The fastest way to stop Putin

Plenty of people now talk about the “supposed naivety” of globalisation, says Rainer Hank in the Frankfurter Allgemeine Zeitung. They say the war in Ukraine has shown the dangers of “making the global economy too closely intertwined” – Germany’s dependence on Russian gas and oil, for example, limits how we can sanction Vladimir Putin. This ignores the upside: these networks of trade mean we can react to Putin’s “barbarism” with an “economic war” that properly punishes him, and yet doesn’t escalate the military situation. We could never have done this with the Soviet Union, which was “hardly integrated” into the world economy to begin with.

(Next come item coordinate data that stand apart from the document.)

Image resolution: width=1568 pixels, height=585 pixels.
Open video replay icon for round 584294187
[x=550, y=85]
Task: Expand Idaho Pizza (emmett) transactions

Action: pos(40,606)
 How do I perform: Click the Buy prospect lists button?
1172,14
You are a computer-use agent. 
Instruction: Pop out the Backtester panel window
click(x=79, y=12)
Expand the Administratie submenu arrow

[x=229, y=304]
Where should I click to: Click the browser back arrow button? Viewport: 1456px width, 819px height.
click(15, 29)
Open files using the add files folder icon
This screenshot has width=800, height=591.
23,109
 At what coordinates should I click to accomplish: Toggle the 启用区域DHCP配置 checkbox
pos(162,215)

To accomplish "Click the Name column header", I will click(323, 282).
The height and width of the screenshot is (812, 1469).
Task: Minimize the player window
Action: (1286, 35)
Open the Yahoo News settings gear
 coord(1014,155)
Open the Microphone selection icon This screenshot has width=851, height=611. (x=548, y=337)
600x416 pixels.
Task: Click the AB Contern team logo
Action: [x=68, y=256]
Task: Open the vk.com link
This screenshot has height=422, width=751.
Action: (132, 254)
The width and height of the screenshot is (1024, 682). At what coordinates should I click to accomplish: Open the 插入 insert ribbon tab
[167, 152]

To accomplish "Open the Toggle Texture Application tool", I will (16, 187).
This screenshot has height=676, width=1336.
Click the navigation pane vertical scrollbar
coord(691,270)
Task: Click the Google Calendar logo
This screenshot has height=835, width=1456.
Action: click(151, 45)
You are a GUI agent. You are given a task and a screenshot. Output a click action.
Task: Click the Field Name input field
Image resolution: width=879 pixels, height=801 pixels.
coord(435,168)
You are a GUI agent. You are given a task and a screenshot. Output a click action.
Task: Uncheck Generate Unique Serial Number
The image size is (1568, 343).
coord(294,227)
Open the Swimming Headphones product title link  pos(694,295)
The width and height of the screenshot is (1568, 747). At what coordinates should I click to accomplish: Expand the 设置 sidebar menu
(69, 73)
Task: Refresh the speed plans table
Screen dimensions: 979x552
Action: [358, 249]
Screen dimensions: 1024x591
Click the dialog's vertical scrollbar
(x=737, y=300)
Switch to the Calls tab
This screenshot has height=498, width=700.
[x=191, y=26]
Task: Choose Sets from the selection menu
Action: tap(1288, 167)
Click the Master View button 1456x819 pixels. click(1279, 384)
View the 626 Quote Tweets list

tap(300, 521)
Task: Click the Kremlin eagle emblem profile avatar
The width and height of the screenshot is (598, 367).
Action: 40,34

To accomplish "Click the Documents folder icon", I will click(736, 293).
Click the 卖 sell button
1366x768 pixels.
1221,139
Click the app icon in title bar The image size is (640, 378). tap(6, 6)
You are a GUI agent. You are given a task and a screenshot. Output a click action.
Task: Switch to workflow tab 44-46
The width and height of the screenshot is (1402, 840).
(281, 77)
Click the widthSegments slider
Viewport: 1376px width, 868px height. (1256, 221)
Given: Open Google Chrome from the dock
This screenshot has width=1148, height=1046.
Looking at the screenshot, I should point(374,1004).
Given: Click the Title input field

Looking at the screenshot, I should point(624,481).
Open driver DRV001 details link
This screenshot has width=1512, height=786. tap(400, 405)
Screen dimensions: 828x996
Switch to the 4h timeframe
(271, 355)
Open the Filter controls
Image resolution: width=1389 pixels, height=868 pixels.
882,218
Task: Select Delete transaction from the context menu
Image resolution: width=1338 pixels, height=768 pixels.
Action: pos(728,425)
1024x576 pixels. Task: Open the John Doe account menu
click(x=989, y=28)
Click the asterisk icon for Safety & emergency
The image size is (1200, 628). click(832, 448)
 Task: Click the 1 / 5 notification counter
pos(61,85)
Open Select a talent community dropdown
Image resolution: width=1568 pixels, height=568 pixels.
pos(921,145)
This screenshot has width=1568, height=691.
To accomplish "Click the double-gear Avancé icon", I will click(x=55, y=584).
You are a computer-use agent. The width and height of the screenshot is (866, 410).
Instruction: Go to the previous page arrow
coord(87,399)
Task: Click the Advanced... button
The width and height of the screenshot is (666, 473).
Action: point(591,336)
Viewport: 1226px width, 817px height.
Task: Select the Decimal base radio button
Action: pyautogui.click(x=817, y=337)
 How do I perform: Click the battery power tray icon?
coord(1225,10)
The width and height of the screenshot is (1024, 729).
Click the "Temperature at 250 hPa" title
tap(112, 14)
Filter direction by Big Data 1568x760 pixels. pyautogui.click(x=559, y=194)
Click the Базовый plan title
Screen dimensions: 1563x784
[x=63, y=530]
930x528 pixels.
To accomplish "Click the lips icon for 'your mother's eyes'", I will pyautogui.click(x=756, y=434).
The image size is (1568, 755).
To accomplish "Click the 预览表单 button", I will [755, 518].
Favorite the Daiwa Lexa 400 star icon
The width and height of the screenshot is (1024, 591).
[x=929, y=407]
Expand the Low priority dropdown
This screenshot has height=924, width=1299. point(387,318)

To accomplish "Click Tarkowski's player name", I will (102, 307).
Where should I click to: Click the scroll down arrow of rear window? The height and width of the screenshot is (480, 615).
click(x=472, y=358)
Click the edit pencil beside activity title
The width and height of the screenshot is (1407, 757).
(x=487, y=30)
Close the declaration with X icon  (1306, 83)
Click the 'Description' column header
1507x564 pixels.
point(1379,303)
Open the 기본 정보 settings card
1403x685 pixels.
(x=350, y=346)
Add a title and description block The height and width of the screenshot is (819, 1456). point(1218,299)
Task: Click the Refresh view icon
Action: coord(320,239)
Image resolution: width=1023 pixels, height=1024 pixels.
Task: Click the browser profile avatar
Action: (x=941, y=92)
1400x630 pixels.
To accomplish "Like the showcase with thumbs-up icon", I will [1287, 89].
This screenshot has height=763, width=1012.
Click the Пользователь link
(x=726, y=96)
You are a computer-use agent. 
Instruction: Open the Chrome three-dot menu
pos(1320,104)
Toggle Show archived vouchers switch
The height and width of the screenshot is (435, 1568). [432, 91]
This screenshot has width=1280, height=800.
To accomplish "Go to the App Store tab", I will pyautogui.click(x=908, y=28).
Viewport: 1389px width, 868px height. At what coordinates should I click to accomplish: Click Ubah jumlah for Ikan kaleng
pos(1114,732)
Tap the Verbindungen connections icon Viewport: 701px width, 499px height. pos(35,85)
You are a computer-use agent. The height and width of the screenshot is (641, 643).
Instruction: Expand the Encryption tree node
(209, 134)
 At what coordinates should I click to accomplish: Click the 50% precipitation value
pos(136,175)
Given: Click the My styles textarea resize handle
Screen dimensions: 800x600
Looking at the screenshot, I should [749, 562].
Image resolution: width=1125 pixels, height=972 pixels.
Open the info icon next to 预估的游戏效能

Professional gardeners have a new weapon: handheld “zappers” that electrocute weeds to death without harming surrounding plants. The Rootwave Pro, which costs about £12,000, delivers a 5kV shock to plants that sends electricity coursing through their roots, boiling their cells in the process, says The Times. Transport for London, which has been using the “electricide” tech to tackle Japanese knotweed, says a three-man team with the tool can achieve the same results as 12 people using the herbicide Roundup.

Staying young

Kindly boffins at the University of Auckland have invented a foot-tickling machine that creates “the optimal stimuli” for uncontrollable laughter, says New Scientist. The ingeniously named “TickleFoot” has three magnet-driven brushes and can be inserted into any normal shoe. It is designed to relief stress or – when operated from afar – to provide “remote social interaction between couples”.


Italy’s population of 59 million drink 30 million espressos a day. Now the country wants Unesco to recognise its distinctive caffeine habit on the organisation’s “intangible cultural heritage” list, alongside other Italian traditions like pizzas, puppet theatre and truffle hunting.


It’s a £62,000 golf buggy of the kind the Queen uses to zip around Windsor Castle. Nicknamed the “Queenmobile”, the cart comes with a fridge and Bluetooth speakers, and can reach speeds of 43mph.

Quirk of history

During the D-Day landings, Brigadier Simon Fraser had a private piper, says India Knight in The Sunday Times. Bill Millin, a 21-year-old Scot, wore the kilt his father had worn during the First World War, and played Highland Laddie “as he waded ashore through the waist-high, already bloodied water”. As the fighting continued he then walked slowly up and down the beach, playing Road to the Isles. Later, Millin “piped” his fellow soldiers through a village – a situation so dangerous he had to do it while running – and across a bridge while under sniper fire. He survived the war and lived until 2010.

On the way back

The Charles Dickens Museum, which has been reinstated on TikTok after a temporary ban. The north London institution’s account was made unsearchable because it has the word “dick” in it. The confusion has since been cleared up, and the video-sharing app says it has “great expectations for the museum’s success”.


quoted 29.3.22

“Life is really simple, but we insist on making it complicated.”